Data records
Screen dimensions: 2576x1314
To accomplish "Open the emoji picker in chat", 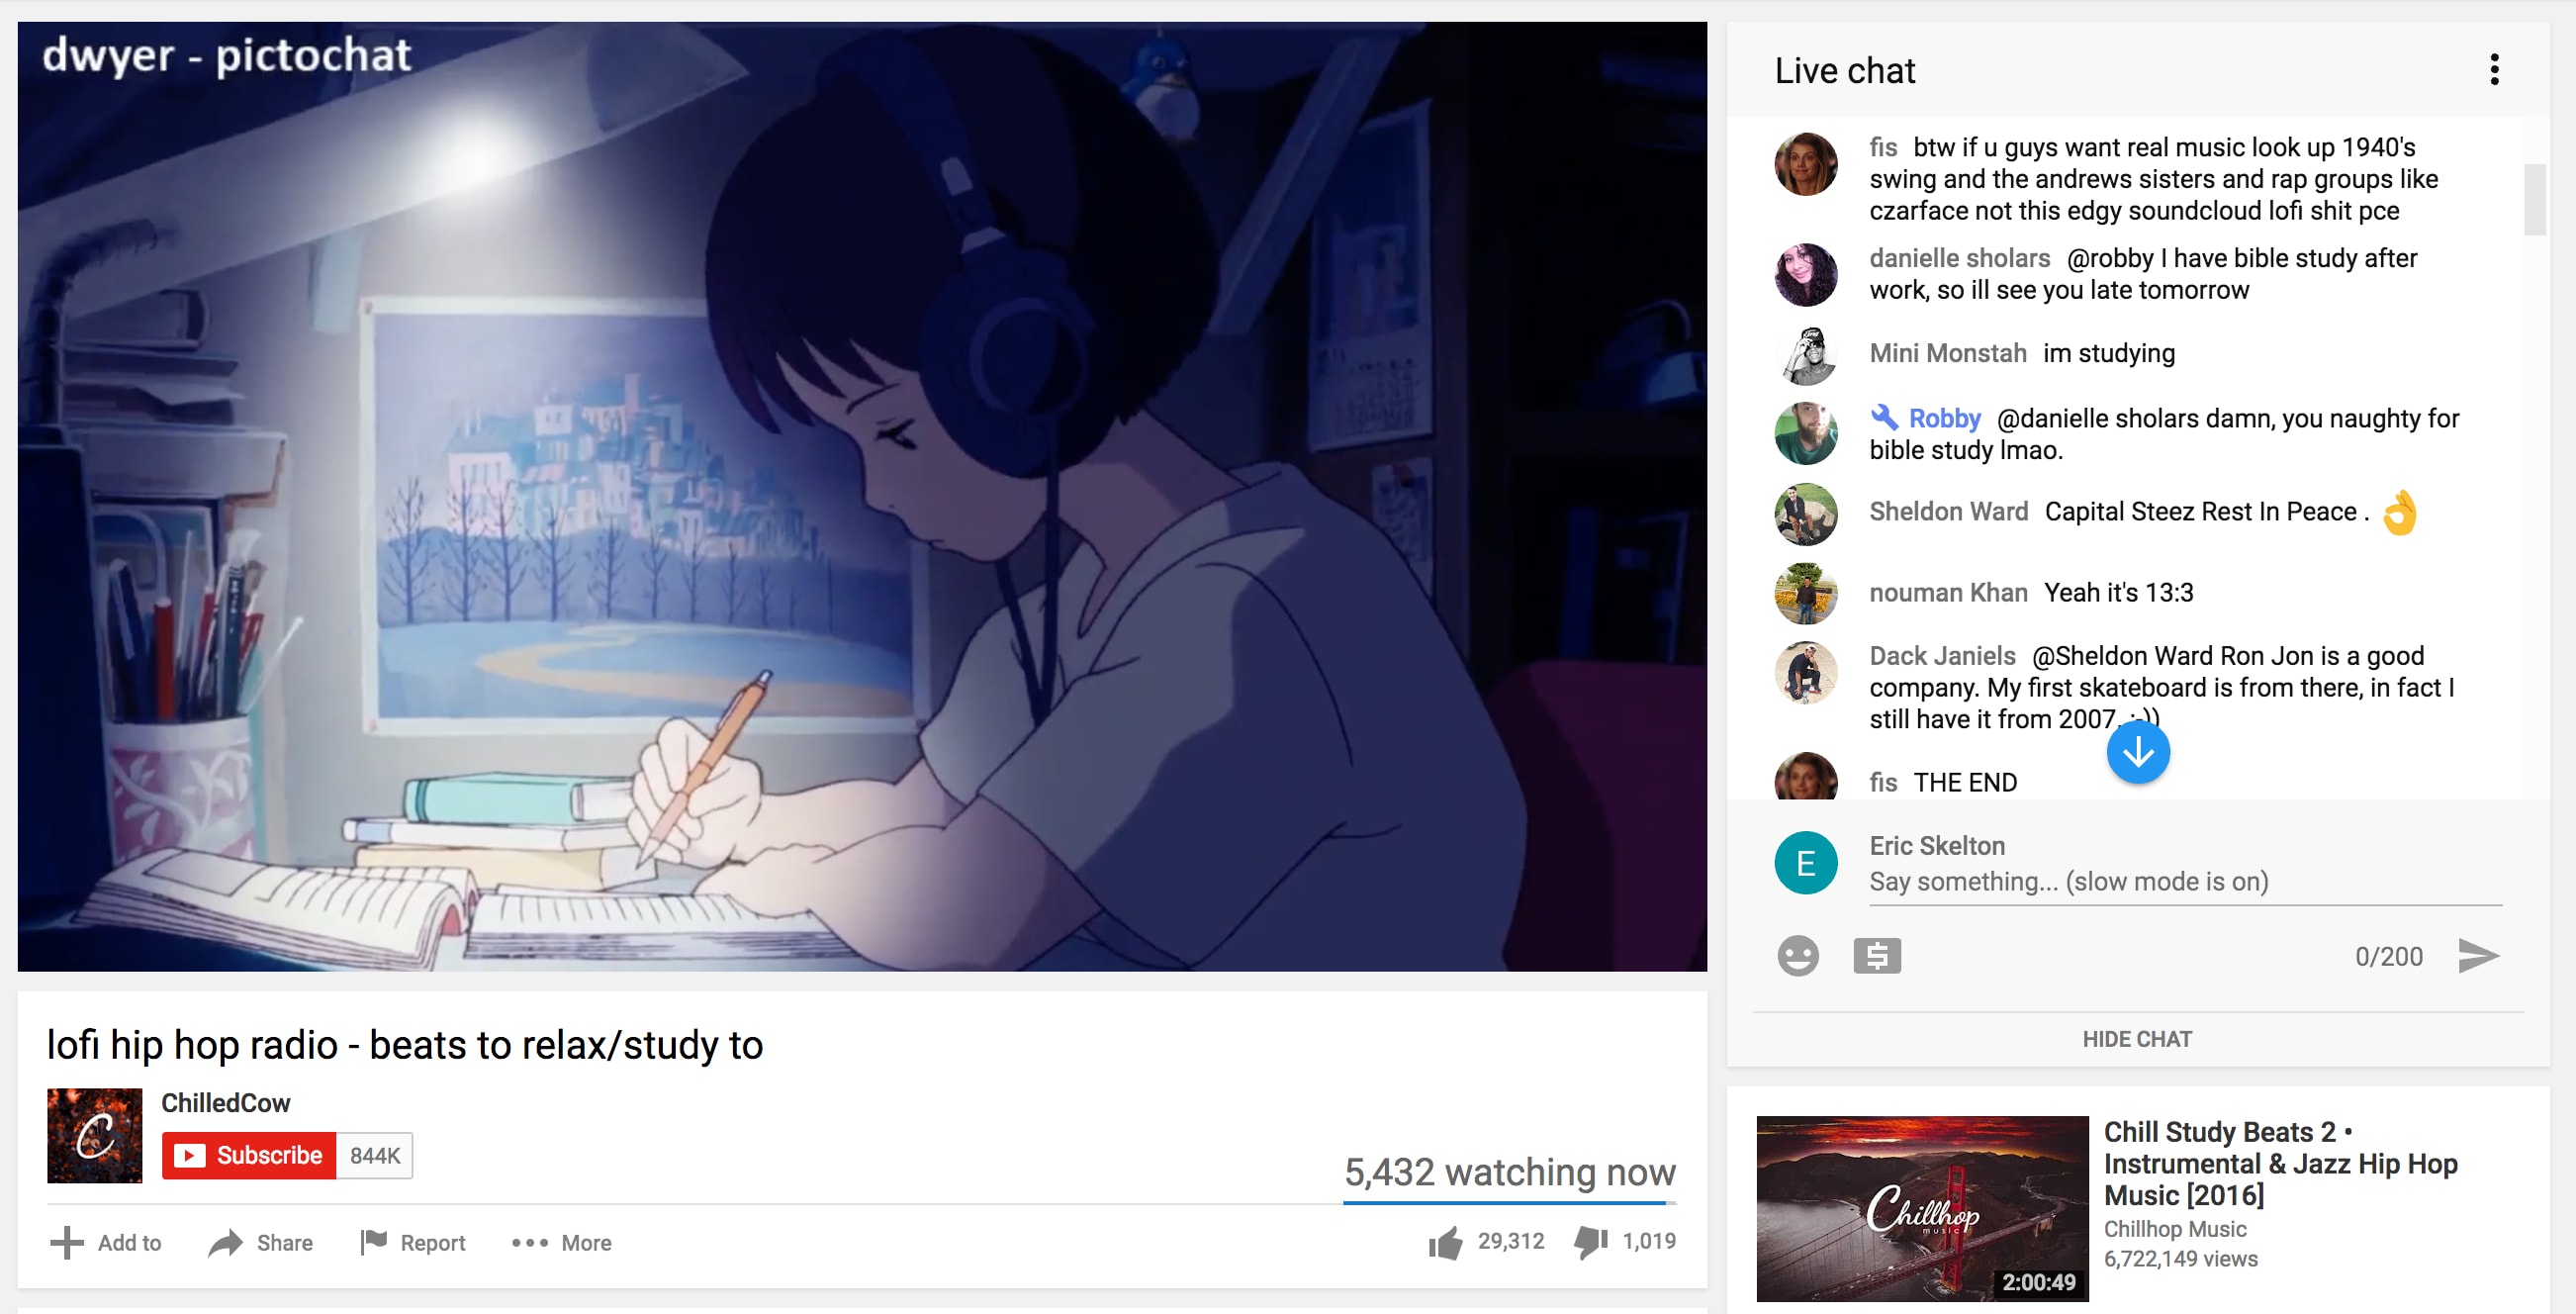I will (1797, 955).
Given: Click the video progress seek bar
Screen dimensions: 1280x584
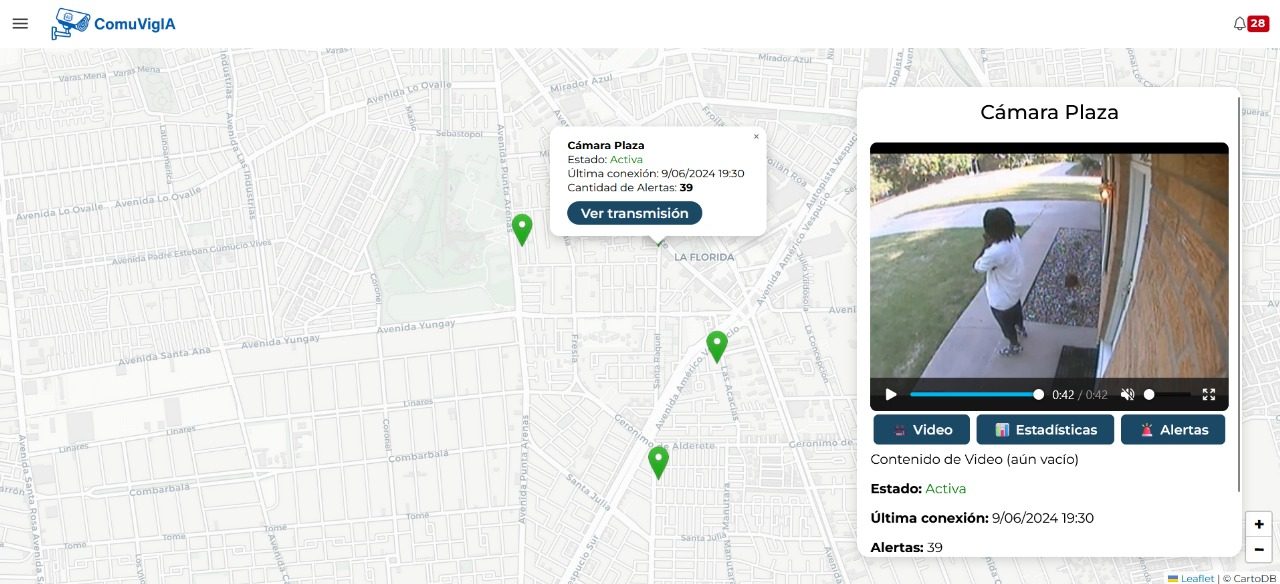Looking at the screenshot, I should click(x=975, y=395).
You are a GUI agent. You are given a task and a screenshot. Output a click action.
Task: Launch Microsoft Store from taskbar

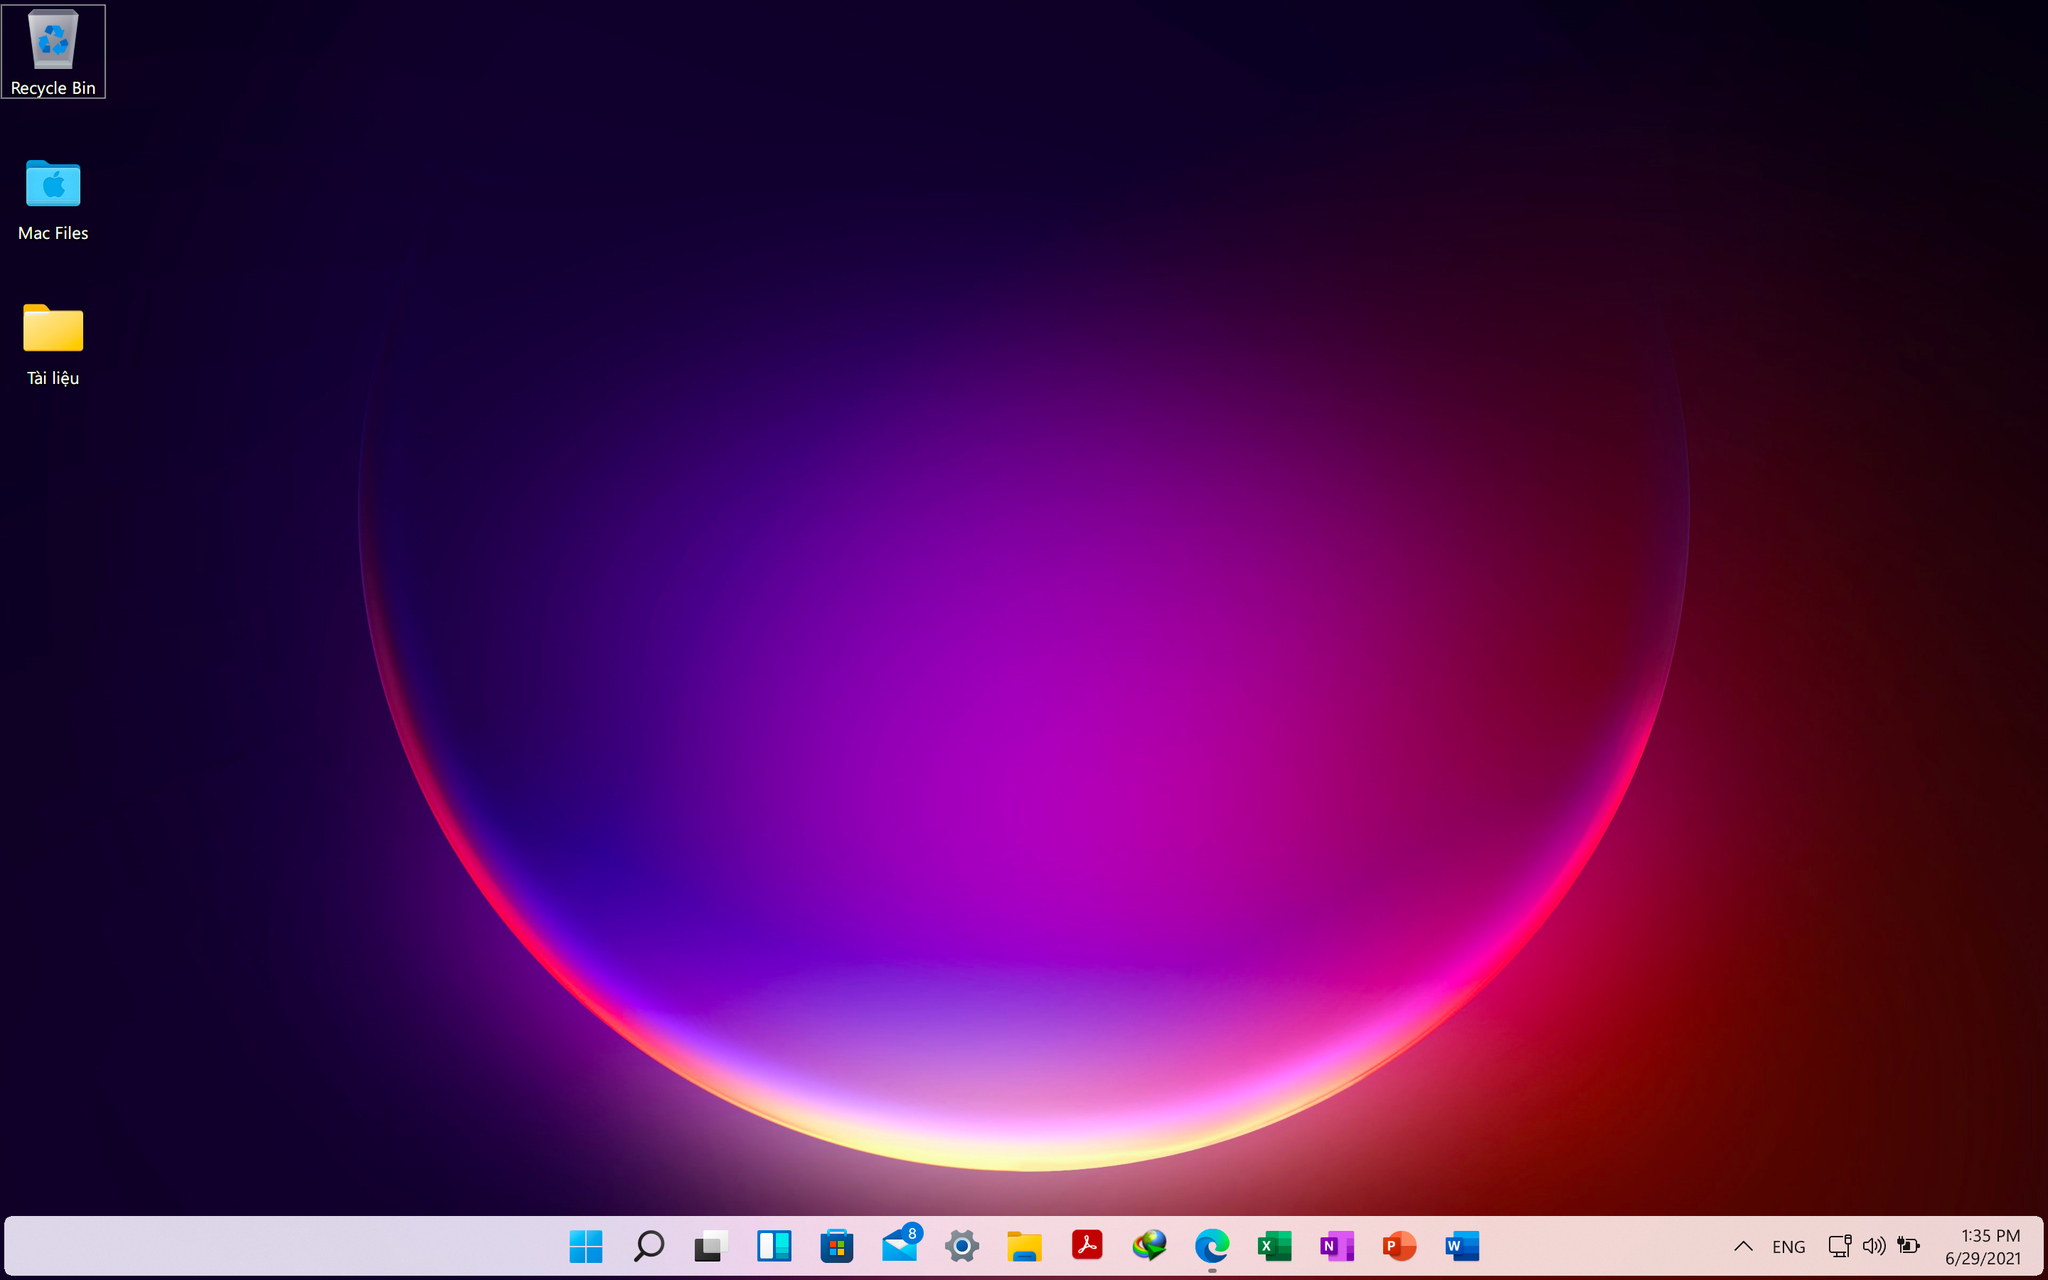click(x=837, y=1246)
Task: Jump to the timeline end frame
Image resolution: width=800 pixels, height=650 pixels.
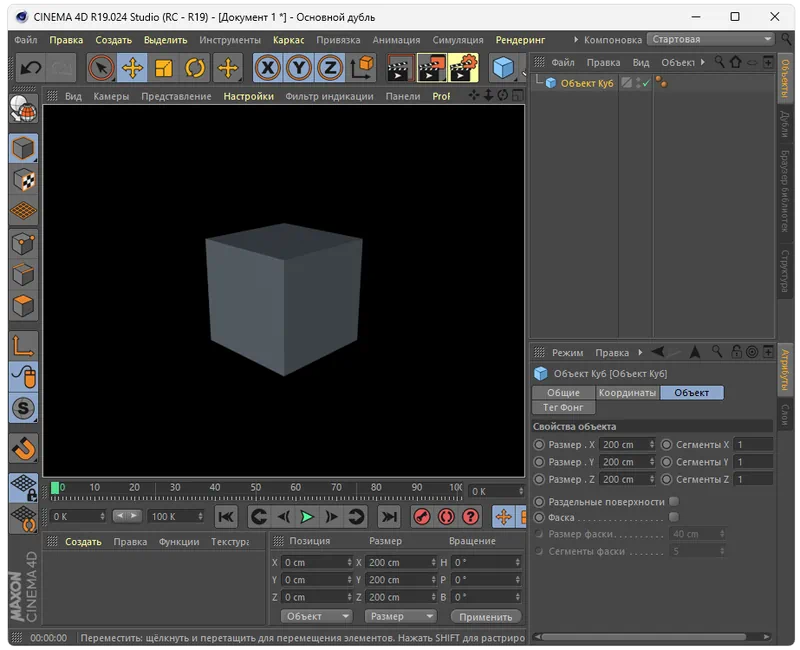Action: pos(390,516)
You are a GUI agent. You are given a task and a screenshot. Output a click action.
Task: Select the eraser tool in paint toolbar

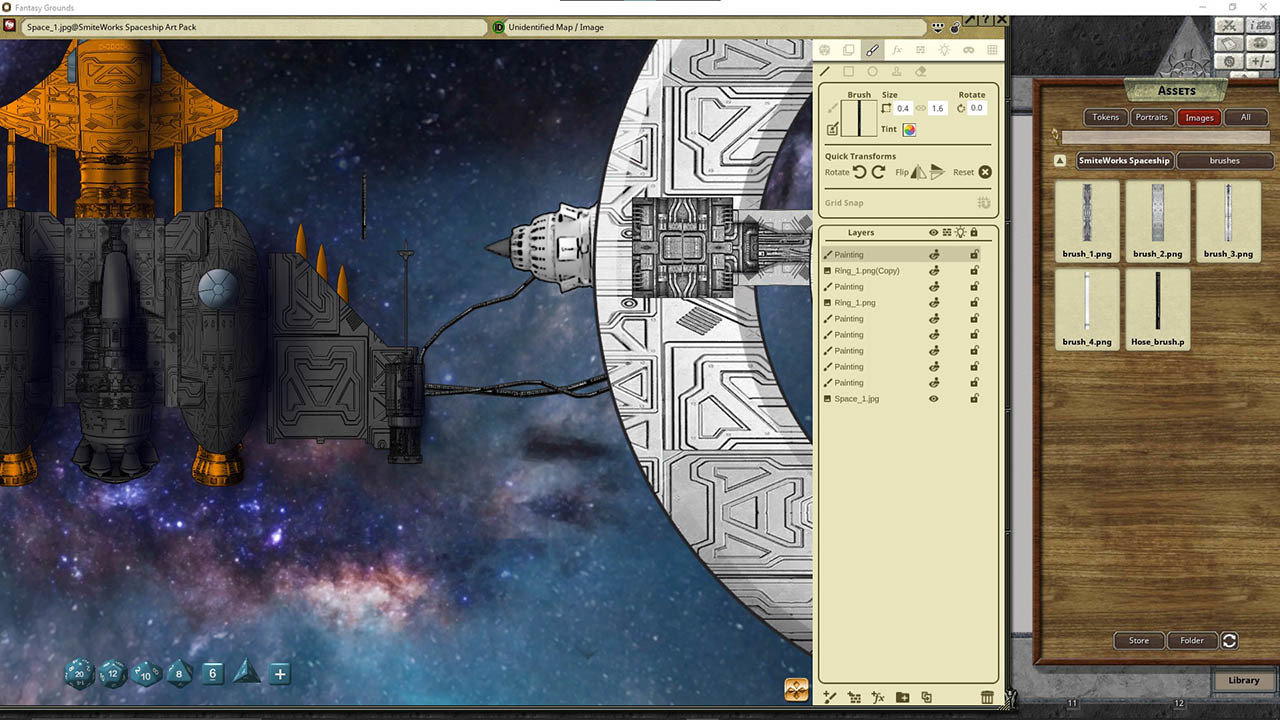pos(921,72)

*WHAT NEEDS TO BE DONE:* Skip every picture. Repeat word for word the lines from the line holding "Screen dimensions: 1280x584" through the end of the entries above.

*ANSWER BELOW:*
Screen dimensions: 1280x584
Looking at the screenshot, I should click(x=975, y=395).
You are a GUI agent. You are given a task and a screenshot. Output a click action.
Task: Launch Microsoft Store from taskbar

click(x=837, y=1246)
Task: Jump to the timeline end frame
Image resolution: width=800 pixels, height=650 pixels.
Action: pos(390,516)
You are a GUI agent. You are given a task and a screenshot. Output a click action.
Task: Select the eraser tool in paint toolbar

pos(921,72)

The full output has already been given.